▸ **Dataset content**:
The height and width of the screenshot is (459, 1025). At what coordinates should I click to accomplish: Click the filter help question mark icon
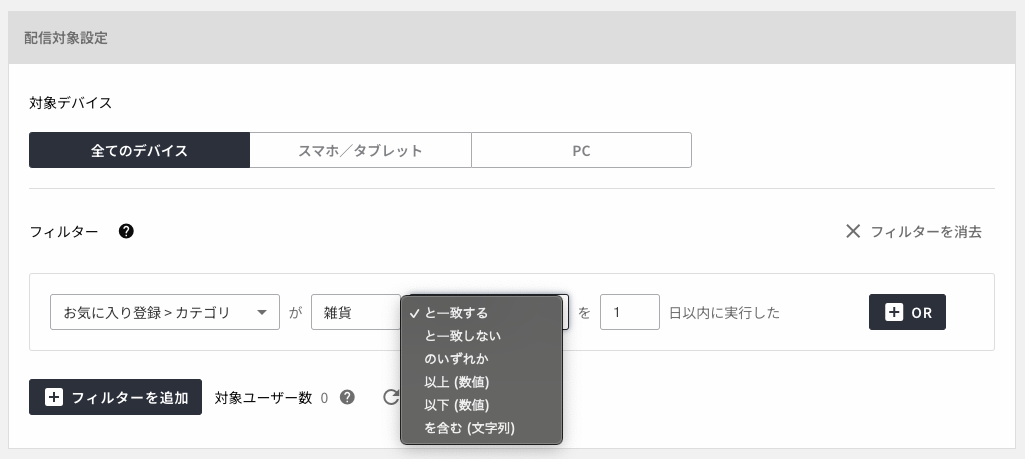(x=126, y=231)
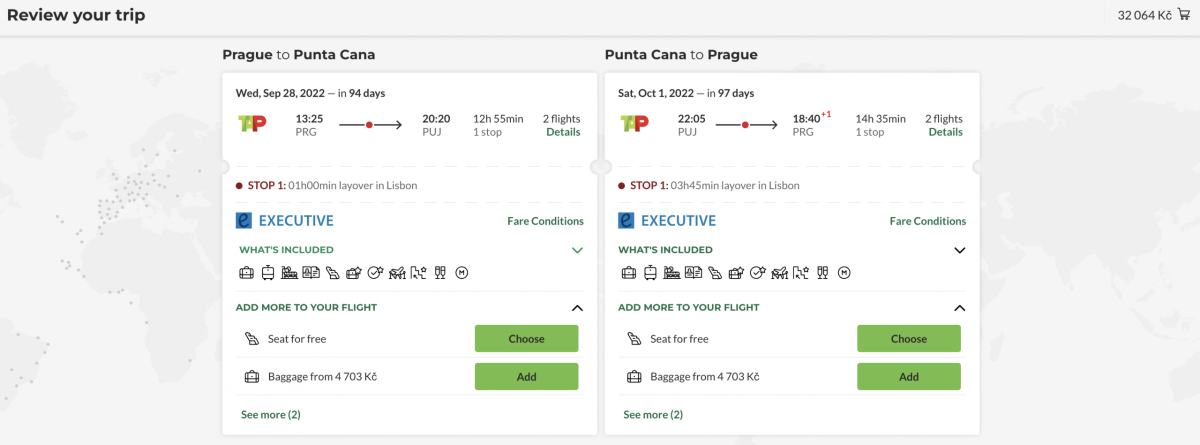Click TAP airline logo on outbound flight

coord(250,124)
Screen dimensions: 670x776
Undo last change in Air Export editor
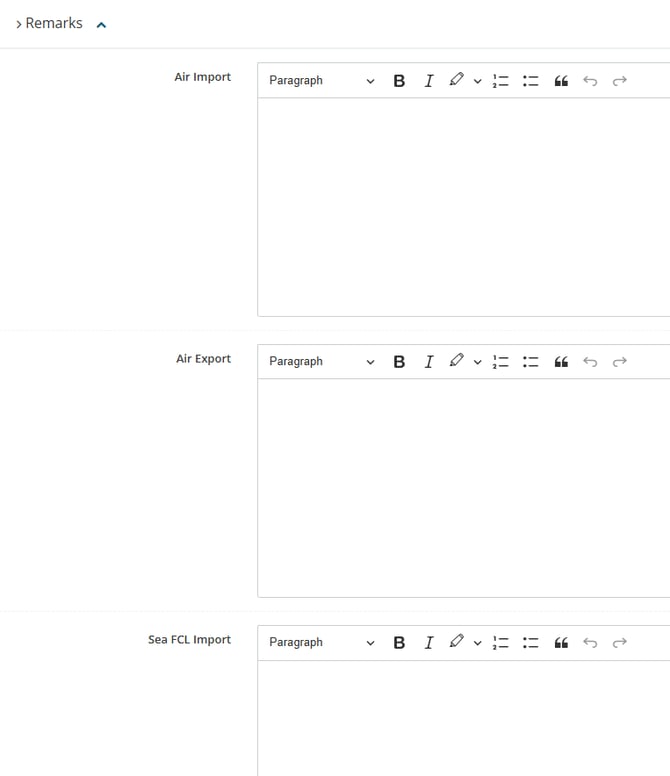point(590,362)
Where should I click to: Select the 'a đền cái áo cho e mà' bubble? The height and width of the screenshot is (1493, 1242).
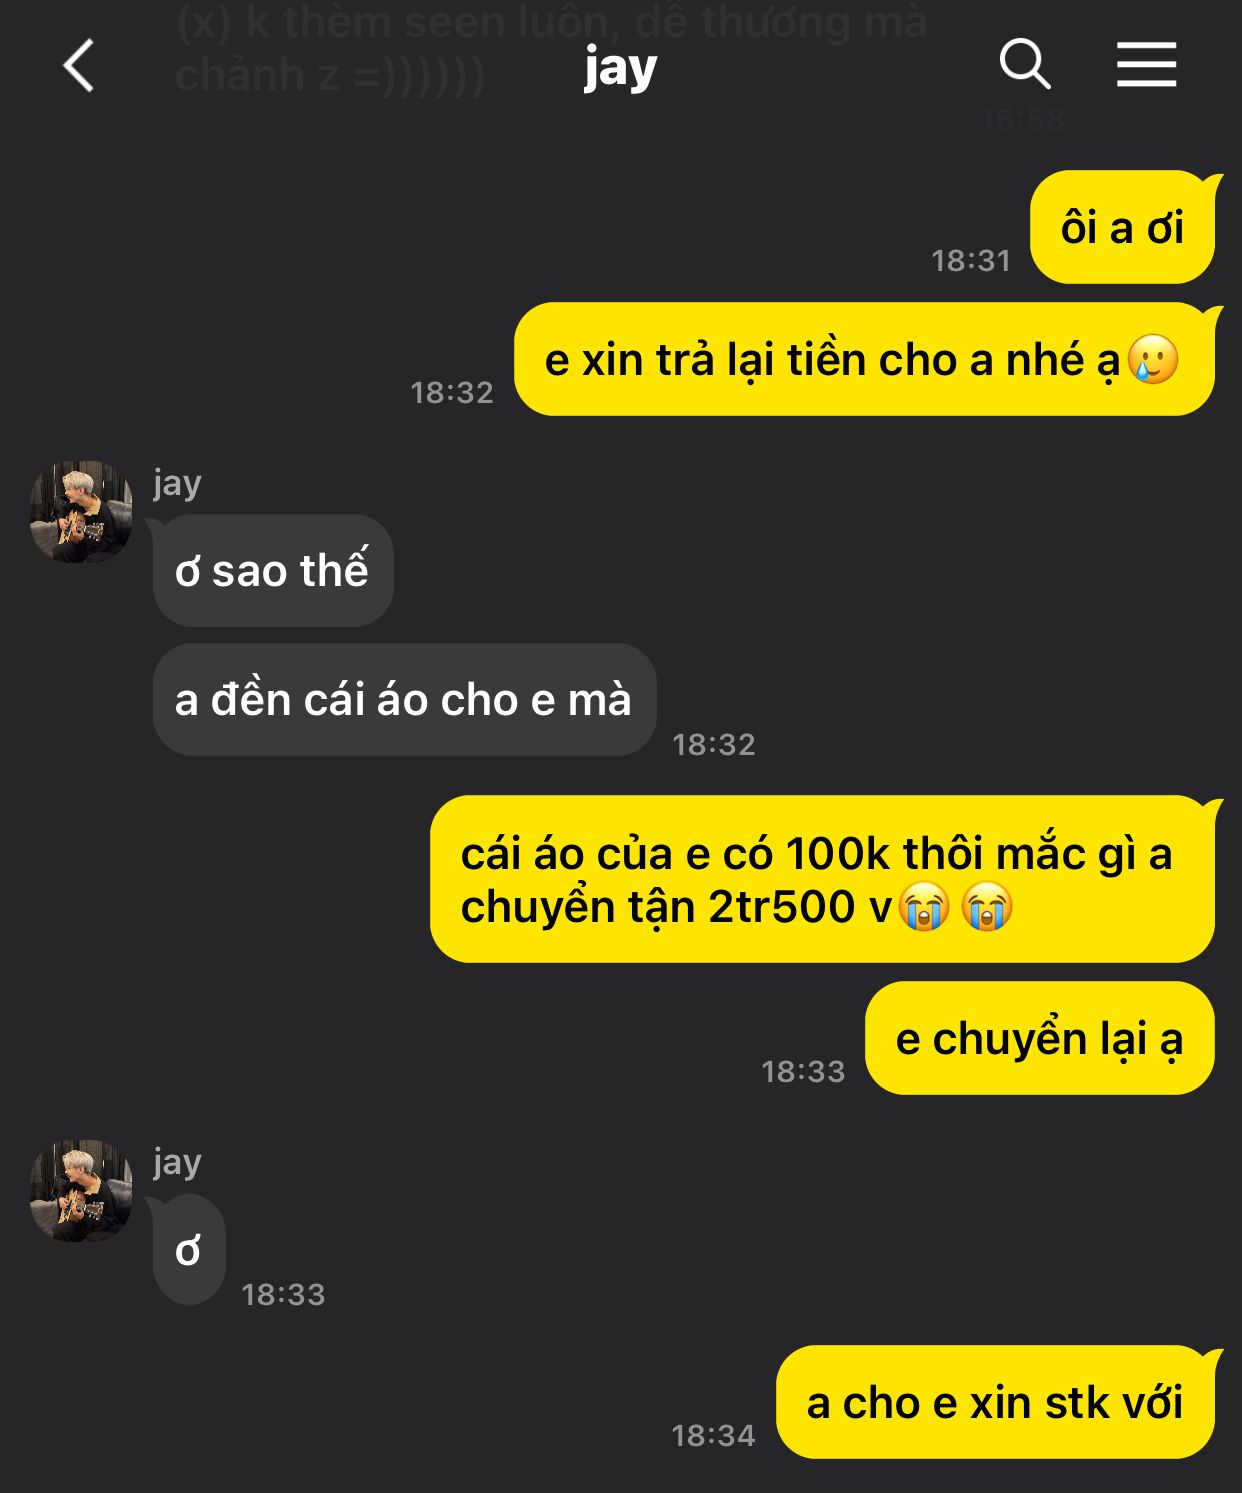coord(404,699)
* * *
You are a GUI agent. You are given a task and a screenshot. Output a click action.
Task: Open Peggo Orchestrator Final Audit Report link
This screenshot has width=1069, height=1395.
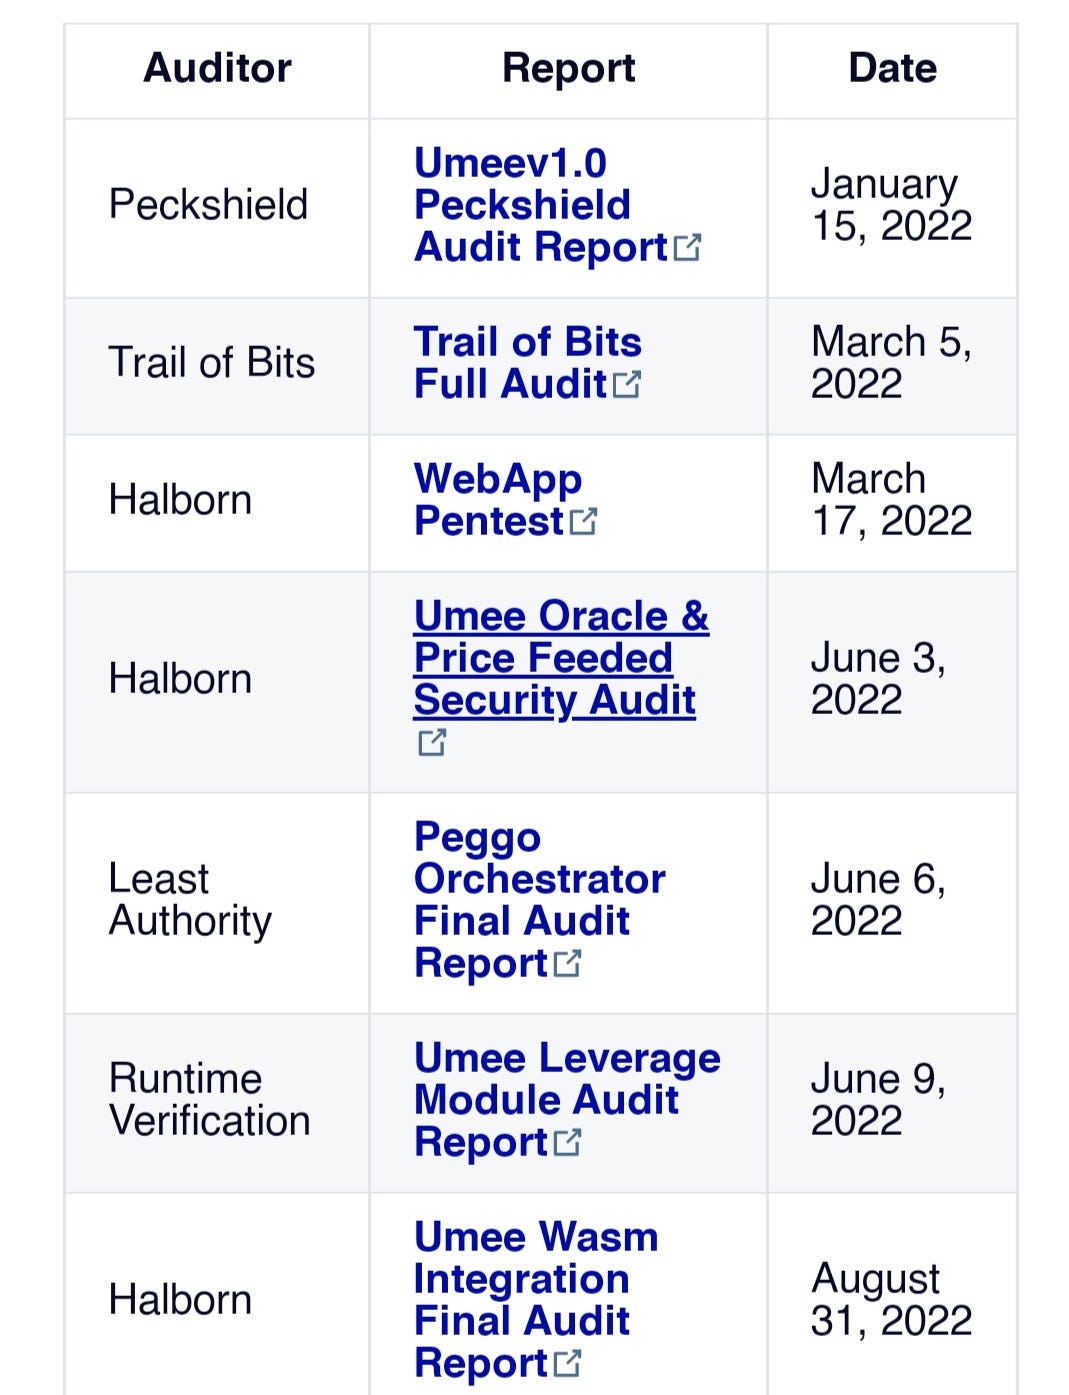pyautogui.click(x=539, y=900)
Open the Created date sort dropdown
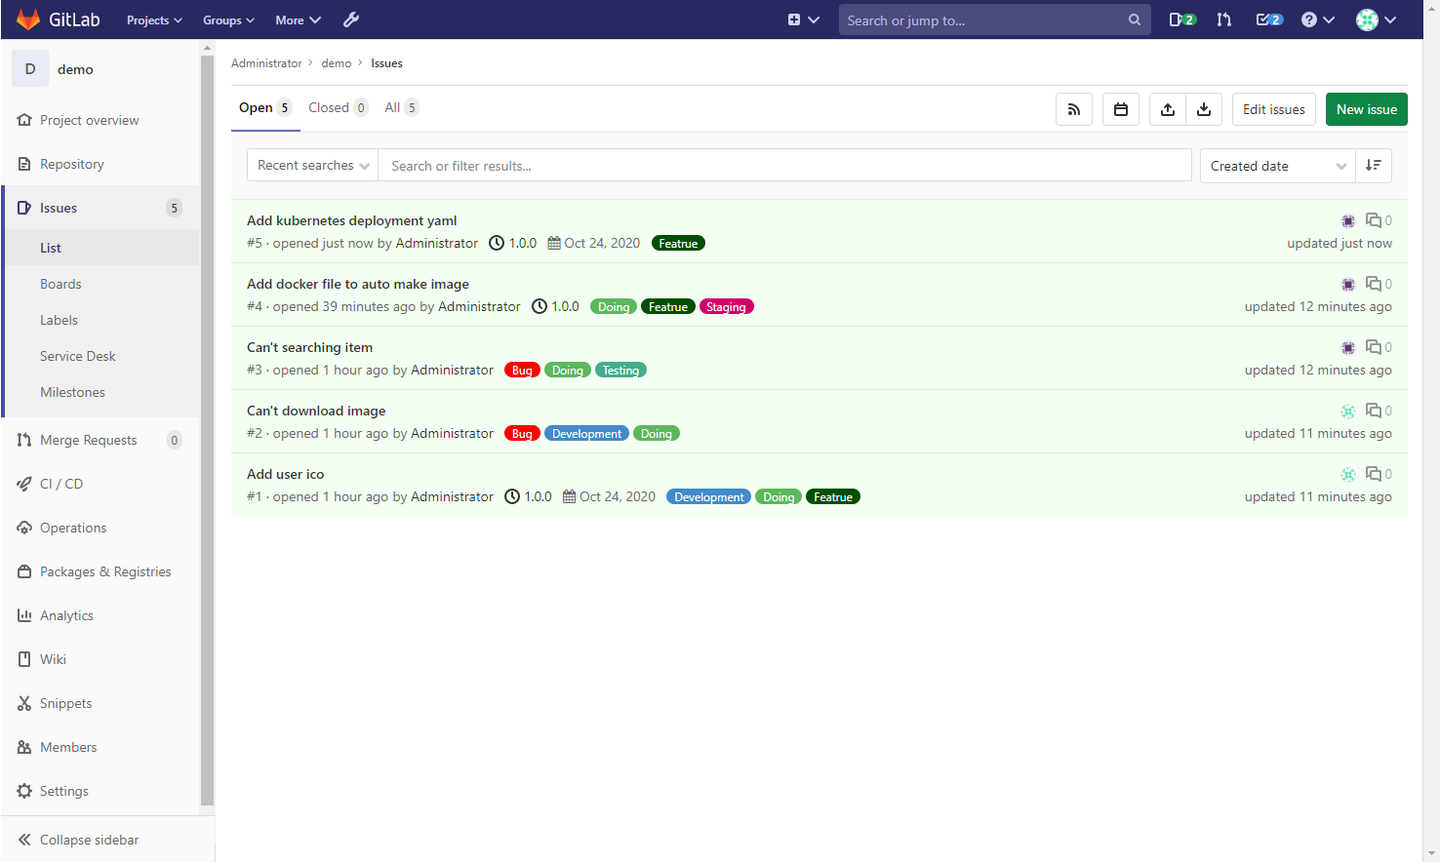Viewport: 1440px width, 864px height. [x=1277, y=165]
...
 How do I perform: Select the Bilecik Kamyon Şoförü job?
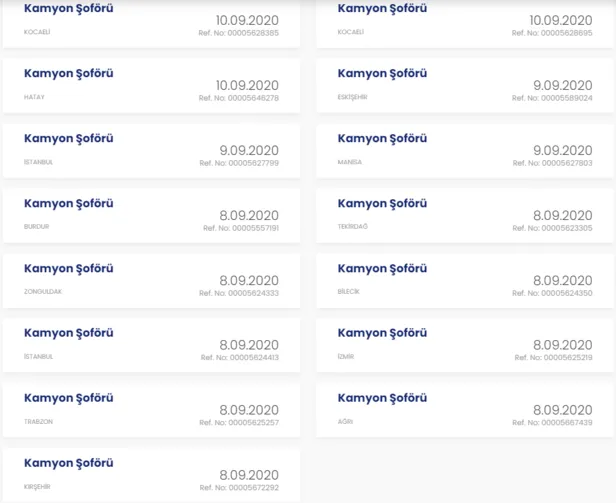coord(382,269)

▸ **Task details**: Print the line above containing "The height and width of the screenshot is (459, 1025).", the line containing "Screen dimensions: 670x776", and everything between them, exactly as written. Pictures stay out.

▸ **Response to the task**:
The height and width of the screenshot is (459, 1025). At what coordinates should I click to accomplish: Click the filter help question mark icon
(x=126, y=231)
Click TAP airline logo on outbound flight

coord(250,124)
Screen dimensions: 670x776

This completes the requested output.